The revised recommendations on the Kris Gopalakrishna Committee on Non Personal Data reiterates the significant role that the Non Personal Data Authority.
It may be noted that the Committee has ab-initio been influenced by the industry to include a recommendation that it must be created with “Industry Participation” . This recommendation has to be taken with circumspection.
While NPDA has to consult industry and have persons with industry experience in its constitution, “Regulation” has to be segregated from the industry. If industry organizations become part of the regulatory agency, the regulatory functions will be corrupted.
Hence the committee’s suggestion “NPDA must be created with industry participation” needs to be rejected.
The NPDA’s Enabling functions include
a) Ensuring unlocking of economic benefit from non-personal data
b) Creating a data sharing framework
c) Managing the meta data directory of data businesses in India
NPDA’s Enforcing functions include
a) Establishing rights over Indian Non-Personal data in the digital world
b) Address privacy, re-identification of anonymized personal data, prevent misuse of personal data
c) Adjudication when a data custodian refuses to share data with the data trustee.

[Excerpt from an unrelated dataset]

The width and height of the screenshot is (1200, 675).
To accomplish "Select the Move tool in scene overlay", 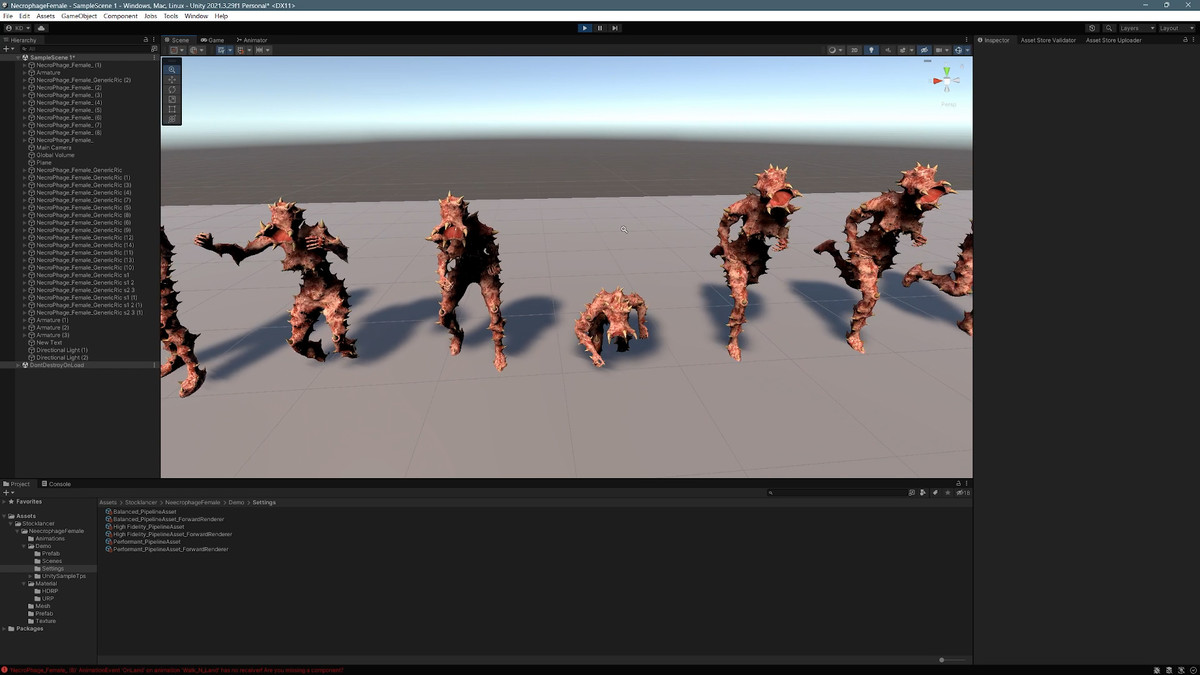I will (x=172, y=80).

In defining the enforcing functions, mention of “Privacy” indicates a deliberate attempt to create overlapping powers against the Data Protection Authority being created under PDPB 2019.

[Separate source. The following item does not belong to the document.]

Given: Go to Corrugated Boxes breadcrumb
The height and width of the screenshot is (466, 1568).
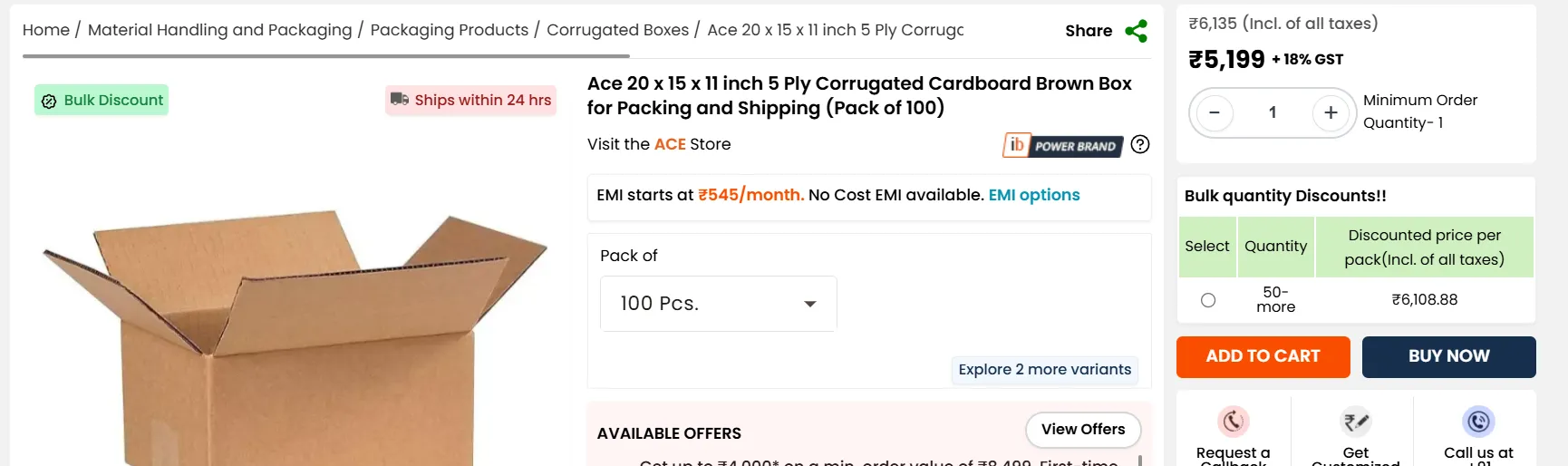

While the report says that the roles of NPDA should be harmonized with the CCI and DPA, there is an element of overlapping of regulatory functions which need to be consciously avoided.
As regards “Privacy”, the DPA under PDPB 2019 should be given the unambiguous authority. When there is a doubt the NPDA should refer the Privacy issue including the re-identification of anonymized personal data or misuse of personal data to the DPA for necessary adjudication and corrective action as may be required.
This has to be kept in mind when the new Non Personal Data Regulation Act is framed.